← Blog

Strategy

Track-and-trace agent stack: how a Dutch 3PL should choose

A method for choosing between Vercel AI SDK, self-hosted Dify, and a custom Claude Agent SDK for the 18,000 weekly statusvragen a sub-€20M Dutch 3PL gets.

Jacob Molkenboer· Founder · A Brand New Company· 16 Oct 2025· 6 min
Wooden sorting board with three brass tags on twine, one green ribbon, red wax seal on cream waybill, ivory surface.

It is 16:47 on a Friday in Veghel. The customer service team at a sub-€20M Dutch 3PL has 312 unanswered emails, most of them three words long: waar is mijn pakket. The dispatcher has stopped picking up because every call is the same question. The operations lead has a Slack DM from the CEO that says, in full, "can we just put a bot on this." By Monday they want to know which stack to build on. Not which is best in the abstract. Which is best for them.

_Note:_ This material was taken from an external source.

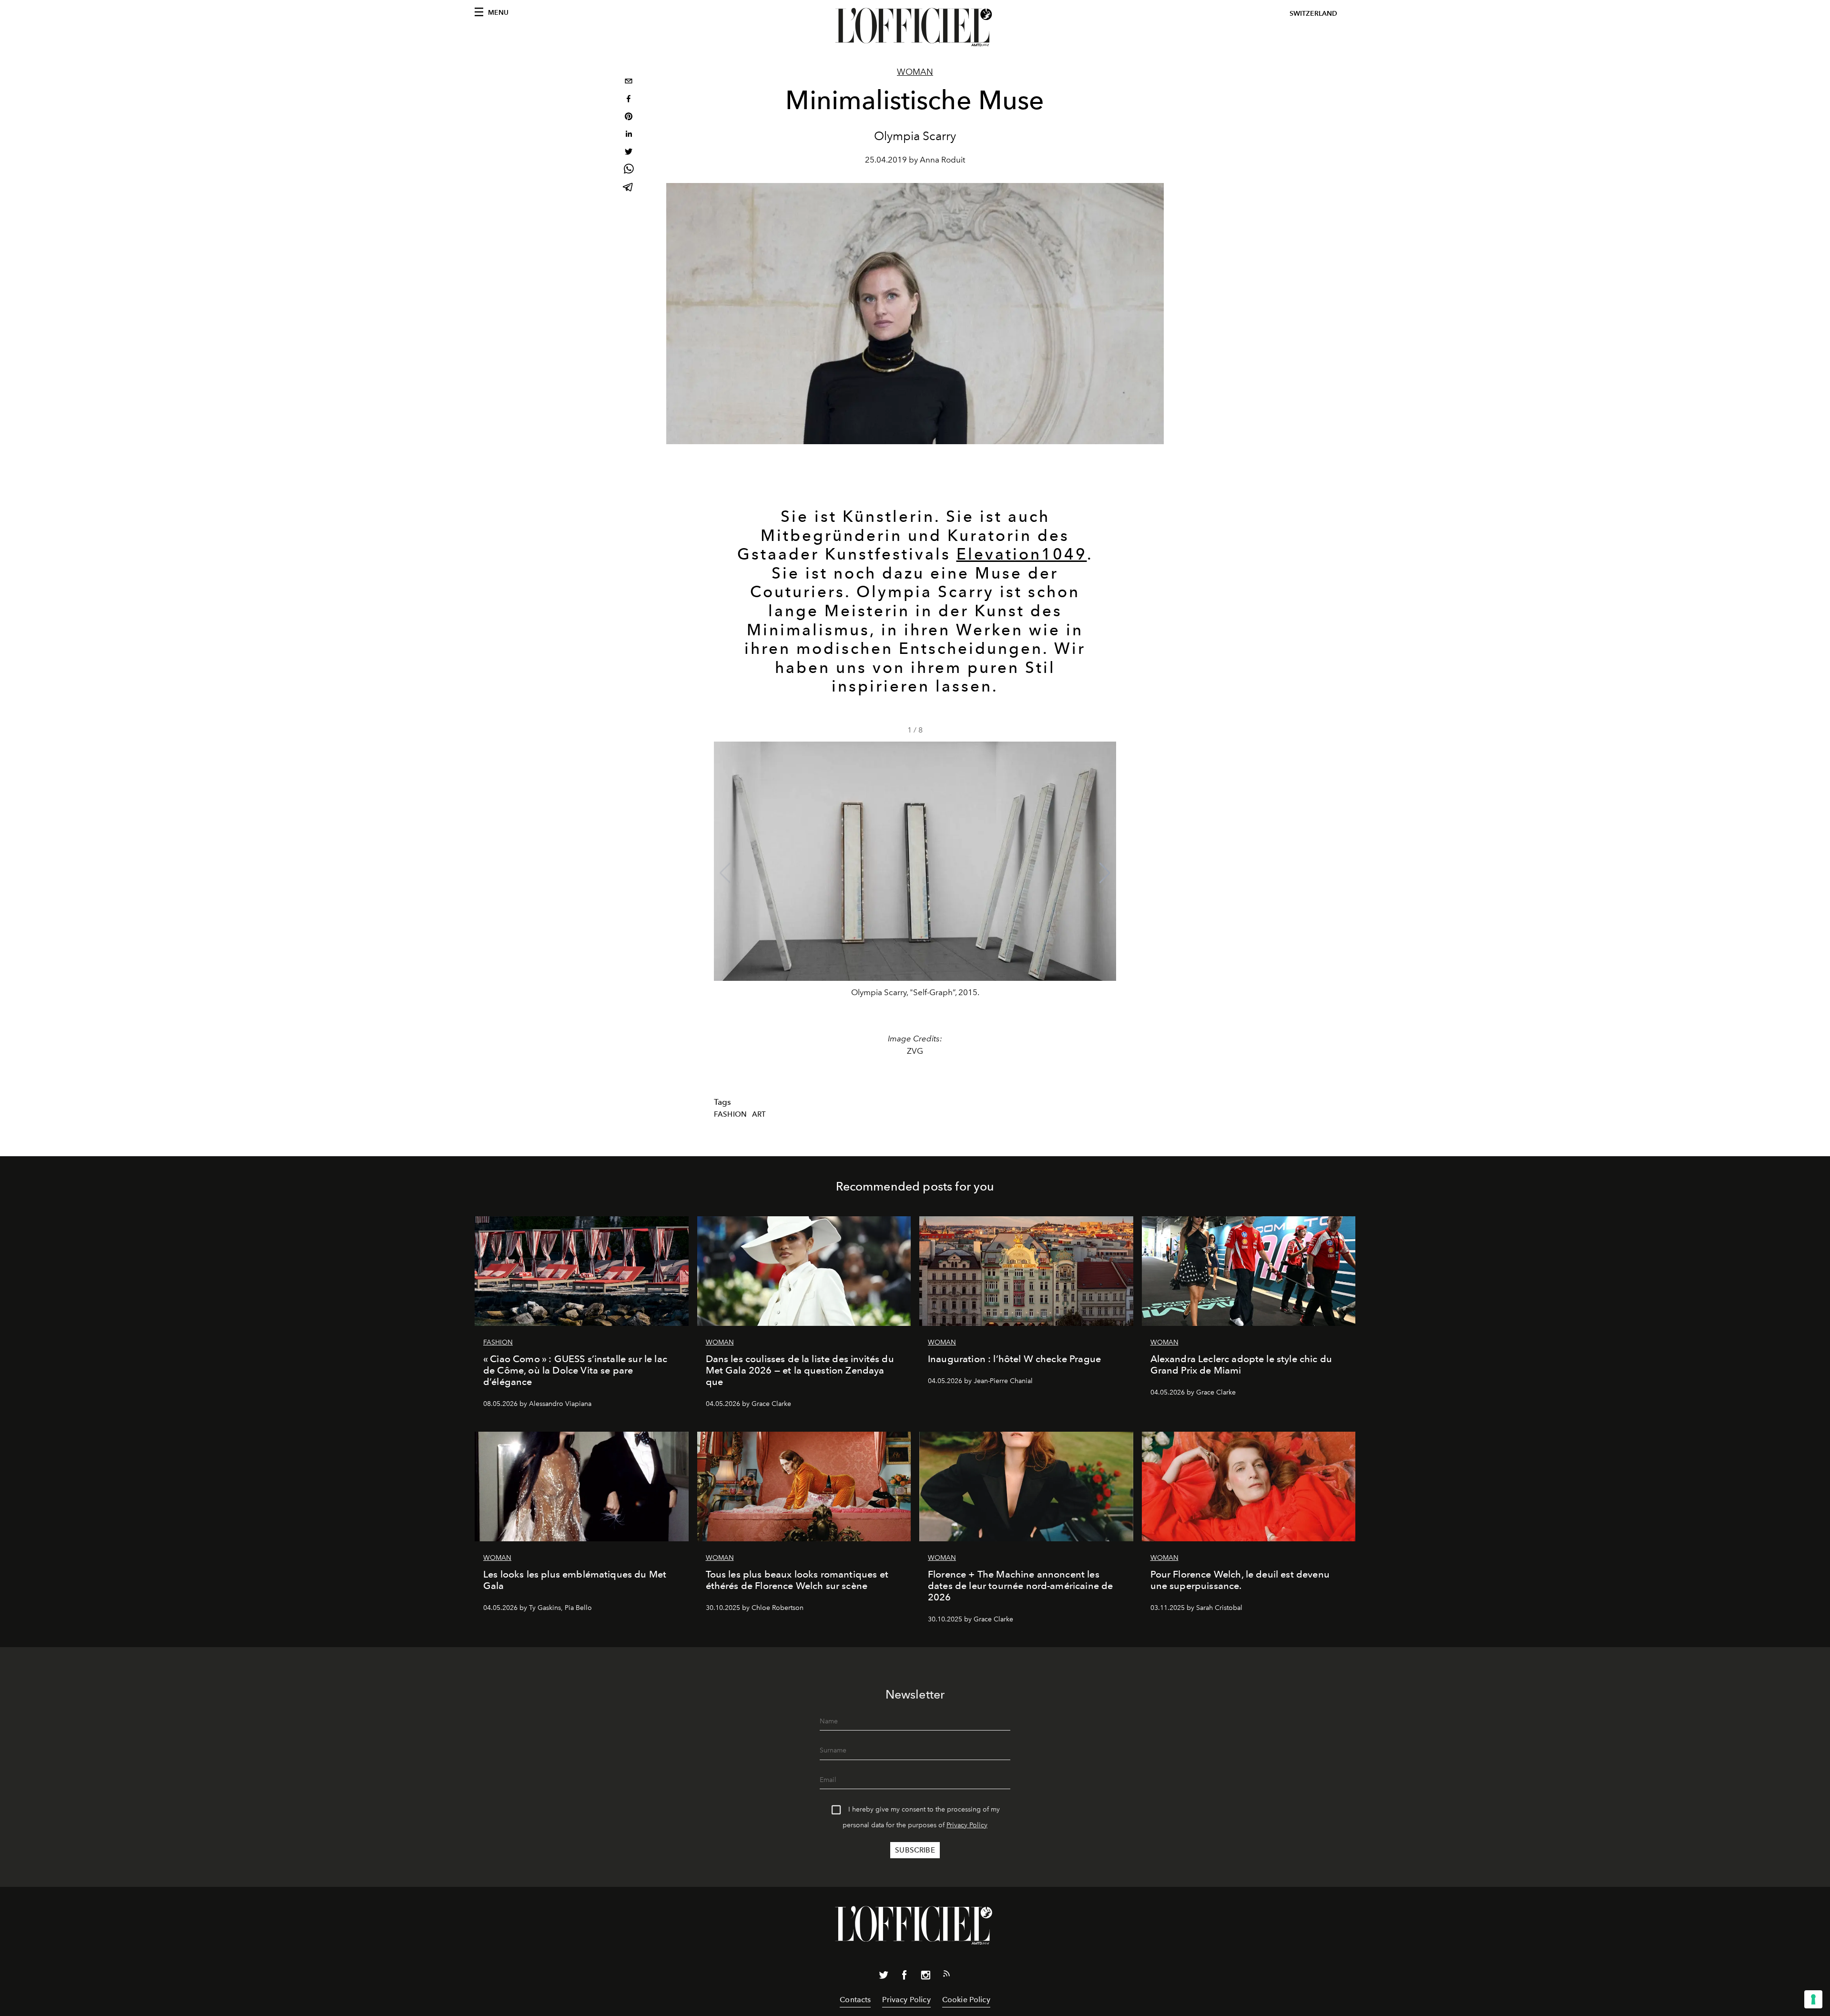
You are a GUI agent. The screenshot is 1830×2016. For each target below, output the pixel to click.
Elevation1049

This is the method we use to get them an answer in a single afternoon. It scores three things only: per-zending cost at their real volume, AVG-defensible logging, and who pages whom at 03:00 when DHL Parcel rotates a SOAP endpoint.

The three stacks on the table

For a sub-€20M Dutch logistics SME running between 12,000 and 25,000 weekly statusvragen, the realistic options are three. We list them as they are usually pitched, not as they perform.

Vercel AI SDK on Postgres

One Next.js app, the Vercel AI SDK for model calls, a Postgres row per zending, a webhook from the FMS. Hosted on Vercel, deployed on every git push. The default for any team that has shipped a website in the last three years.

Self-hosted Dify with Qdrant

Dify orchestrates the agent, Qdrant stores embeddings of the standard answers, everything runs in a docker compose on a Hetzner box in Falkenstein. No vendor lock-in. Two senior engineers, a maintenance budget, and a Sunday evening sometimes spent on the box.

Custom Claude Agent SDK wired into Transics

A purpose-built agent on the Claude Agent SDK, talking directly to the Transics FMS, with a thin SOAP bridge to DHL Parcel and PostNL for carrier handoffs. Lives on the client's existing infra. Reads the FMS in near real time. Two weeks of build, one ongoing retainer.

The three things that actually decide it

Every stack will technically work. None of them are technically the question. We score on three measurable lines instead.

Per-zending cost at 18,000 weekly statusvragen

The vendor pitch is per-message or per-seat. The reality is per-zending: how many euros does a single shipment's worth of customer questions cost you across model calls, hosting, retrieval, and the engineer time to keep it running. A statusvraag usually triggers two to four model turns once you account for clarifications and carrier lookups. At 18,000 weekly statusvragen, you are between 60,000 and 75,000 model turns per week. Numbers in the millions per quarter sound smaller than they are. Anthropic's published API rates give you a concrete ceiling. Real cost lands at two to three times the raw model spend once retrieval, logs, and human review get added.

AVG-defensible logging

The Autoriteit Persoonsgegevens does not care about your stack. It cares whether you can show, on demand, who saw which adresgegevens for how long, and whether the model provider had a verwerkersovereenkomst when it did. The AP's guidance on cloud processing is the document any 3PL DPO will quote back at you. The question to score is not "is this stack secure." It is whether your operations lead can pull a customer's full conversation history, the names of everyone who answered, and a list of which data left the EU, inside five working days, without help from a vendor.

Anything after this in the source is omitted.